I brought up your title and meta tags, not to discuss how they were included in the final html document but to suggest that possibly you weren't ranking because you repeat the same words over and over and it looks spammy. There is no technical or moral reason for a search engine not to rank a page made with cold fusion. However, there is a very good reason not to rank a page that has spammy headers and little body text.

Quote:
Originally posted by Cyndalie
I did not suggest to abuse hidden code, but to rather integrate indexable content relevant to your site as best into your indexable code as possible. Ideally you do not want to use includes to manage and supply textual content.
I really don't see any techincal reason not to use includes (aside from issues of server load). Most of my search engine pages are entirely dynamic (aside from the layout and most of the graphics) and they are indexed and ranked no differently than static pages. As far as the search engine is concerned they are static pages (even down to the .html extension).

Quote:
Originally posted by Cyndalie
My testing over the past 3 months has shown that SE's are still unable to spider includes as content for the source page they are indexing for ranking.
That's very interesting, but I don't see how its possible. A spider cannot know what is an include and what isn't. The document is assembled on the server before the spider can see it. I'll gladly eat my hat if you can show me how a spider could tell the difference. Can you point to any third party experiments that support your assertion?

Quote:
Originally posted by Cyndalie
Includes can be useful when use for grahical content, this lightens the source code so your actual text content stands out which can help your rankings.. - however with SmutDrs.com there is NO static text or HTML on the site whatsoever, no matter how it appears when viewed from the web. Many sites use both, just optmize the html static content around your includes and you should do great!
Includes are handled before a page is served to the client, so they can't "lighten the source code" as far as a spider is concerned. Spiders
see exactly the same thing a browser sees. They issue the exact same http requests. Search Engines do not have a "magic" way of seeing anything other than what the web server sends to them.
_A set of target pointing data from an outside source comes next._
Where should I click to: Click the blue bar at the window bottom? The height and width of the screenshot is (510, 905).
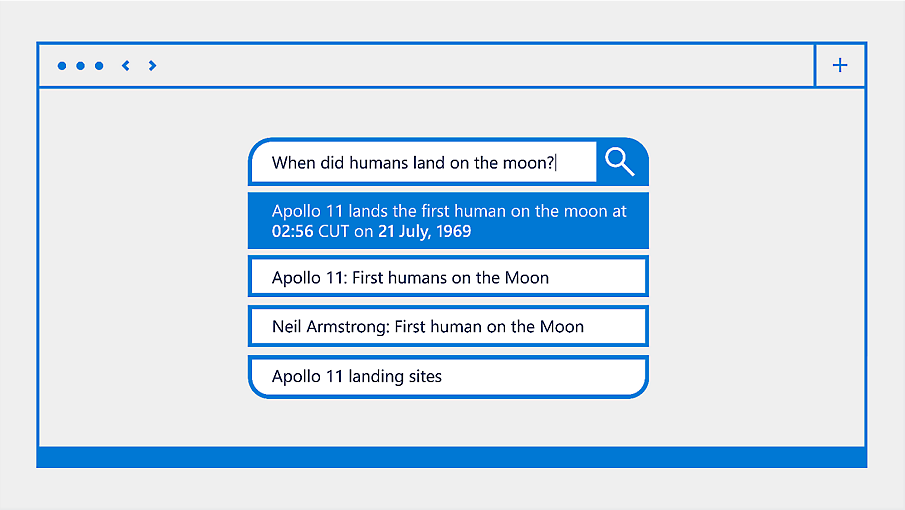[452, 457]
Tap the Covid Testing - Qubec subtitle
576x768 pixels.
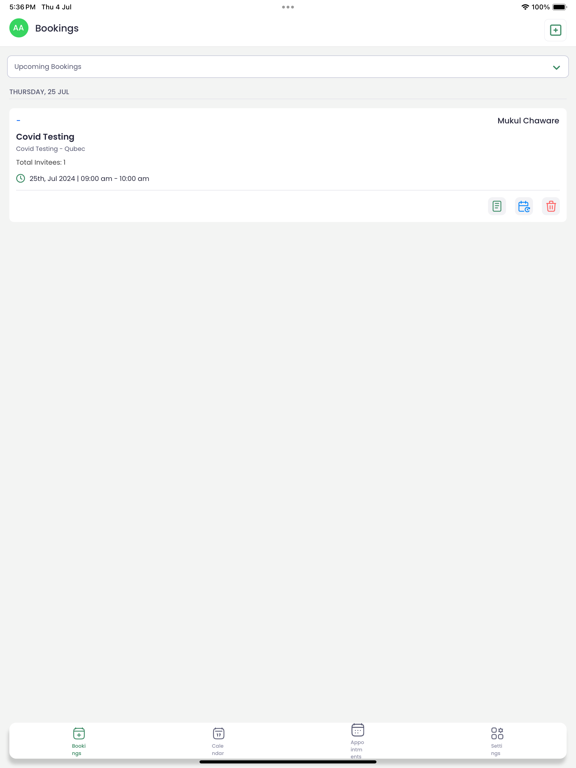[50, 149]
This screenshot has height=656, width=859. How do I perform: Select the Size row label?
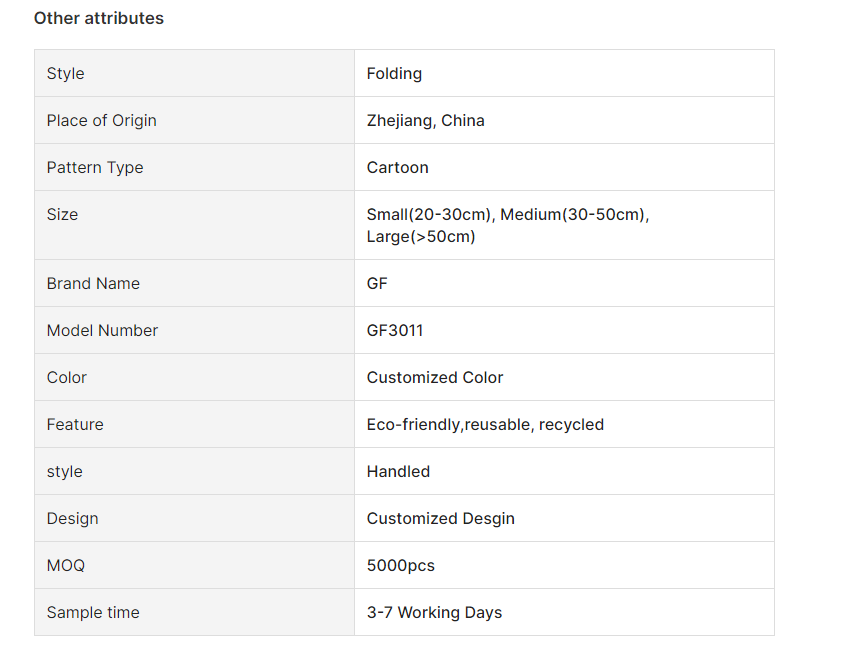(x=62, y=214)
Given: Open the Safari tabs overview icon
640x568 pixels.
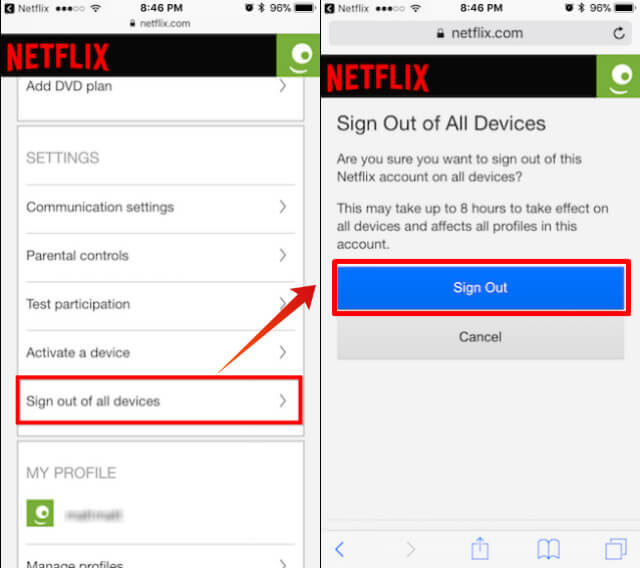Looking at the screenshot, I should (616, 549).
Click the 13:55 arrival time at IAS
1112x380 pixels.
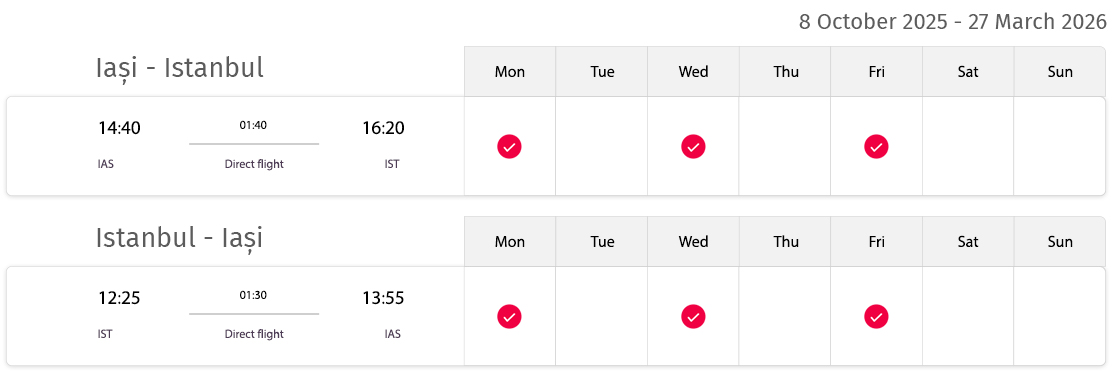point(383,298)
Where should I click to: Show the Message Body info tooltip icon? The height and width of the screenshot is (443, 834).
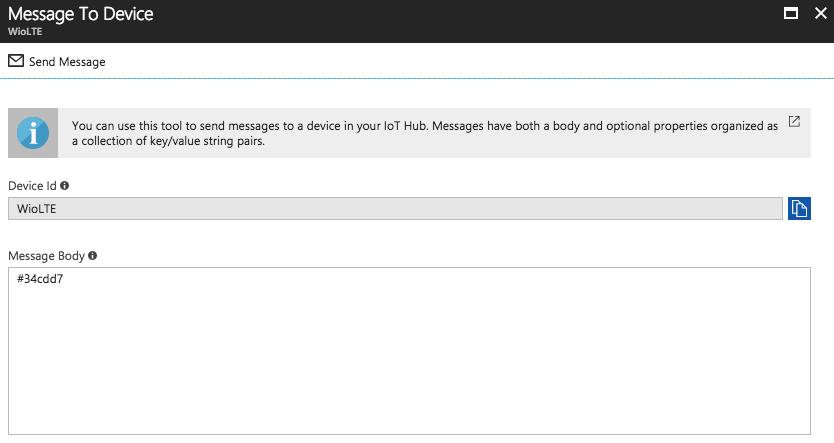(x=93, y=256)
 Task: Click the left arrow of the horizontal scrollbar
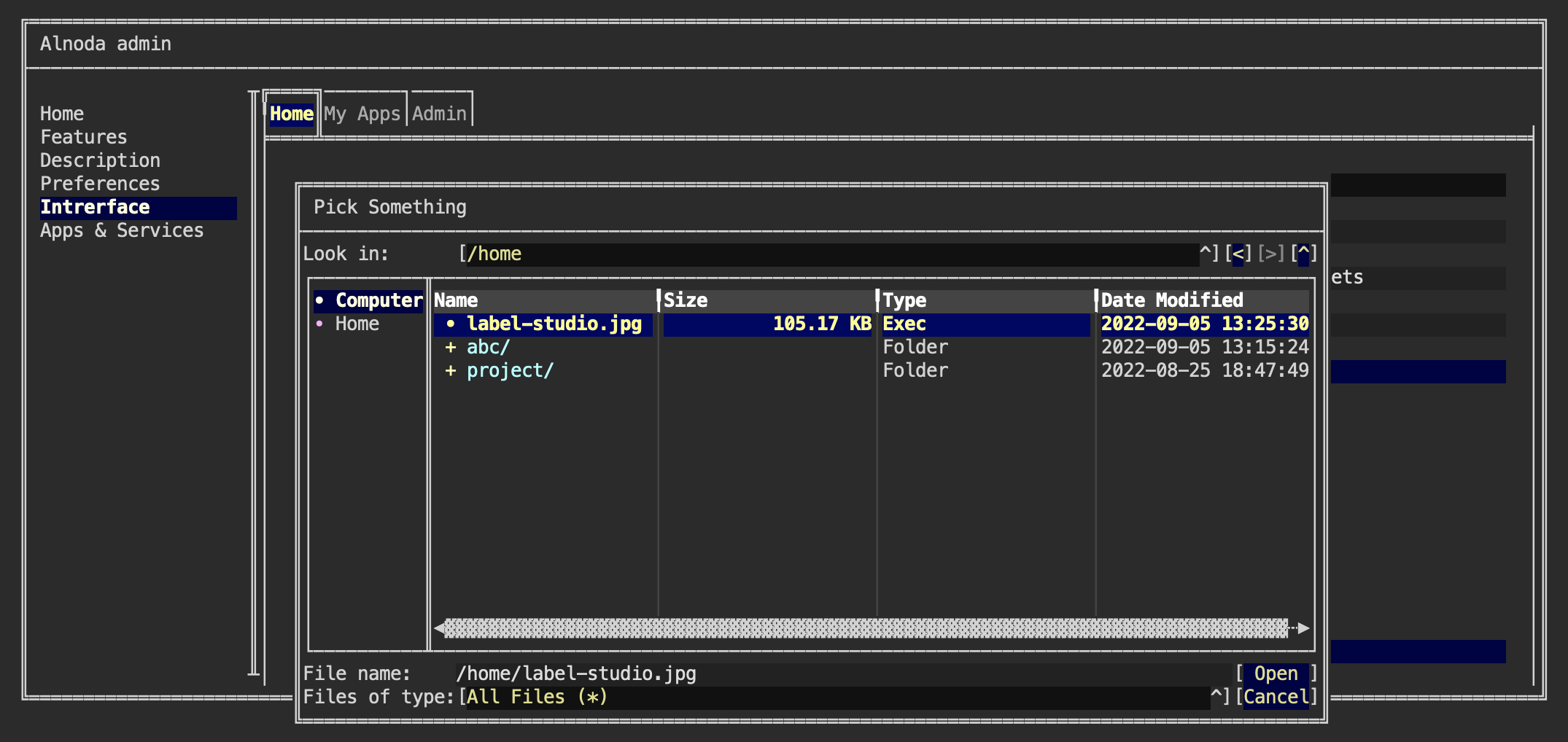click(439, 628)
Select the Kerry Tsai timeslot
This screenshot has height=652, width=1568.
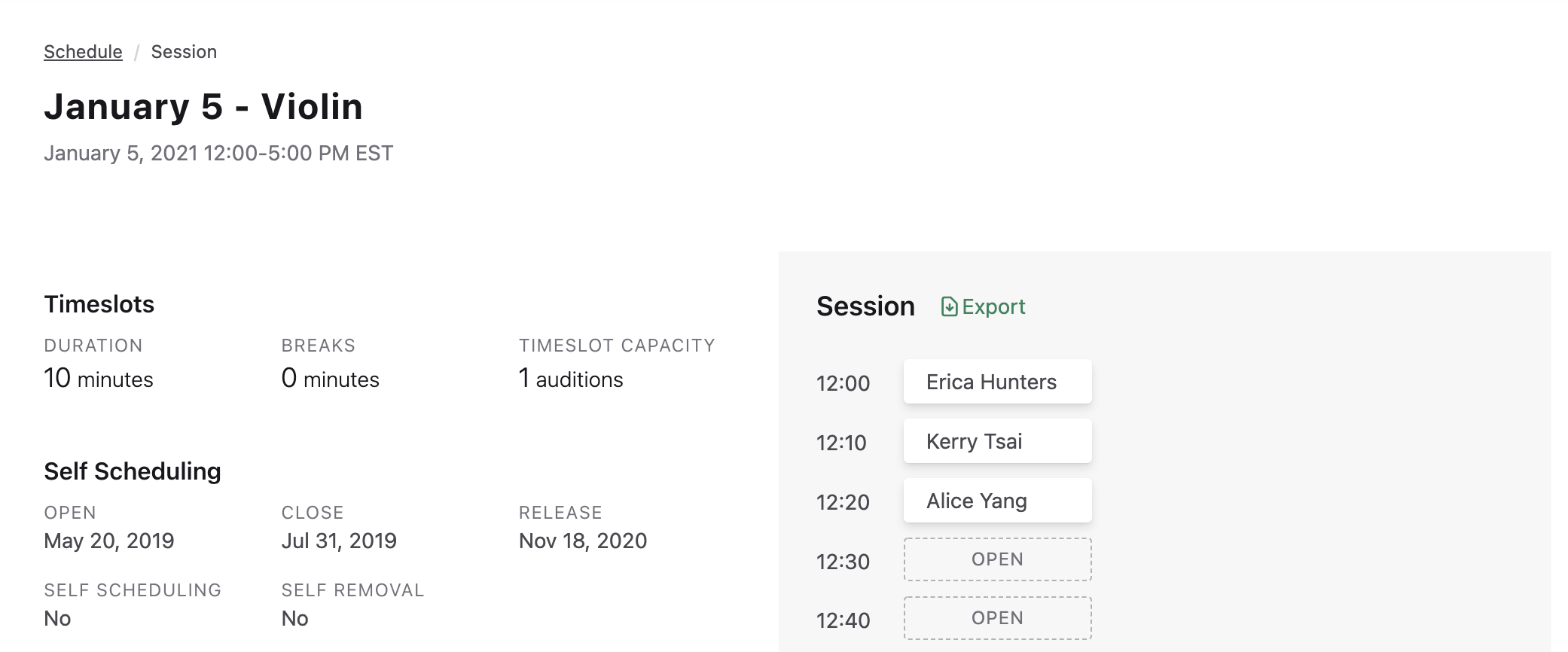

Look through your log files and compare the byte count of a page served to a spider with the byte count of a page served to a regular user. Unless your includes spit out different results depending the time of day, the ip address or useragent of the client, or some other random element, the byte counts will be exactly the same.

Quote:
Originally posted by Cyndalie
Appreciate your imput NetRodent, however I have been doing full time SEO for the past 5 years and have worked with all kinds of sites, designs, and programming languages. I would not mislead someone or suggest something that I did not learn from experience.
We've been the search engine game about the same amount of time. I don't think you would intentionally try to mislead someone, however you are saying things that don't match with my experiences, what I have read of other people's experiences, and things that are just technically not possible. Just because you can't get a page that uses includes ranked, doesn't mean includes are the reason.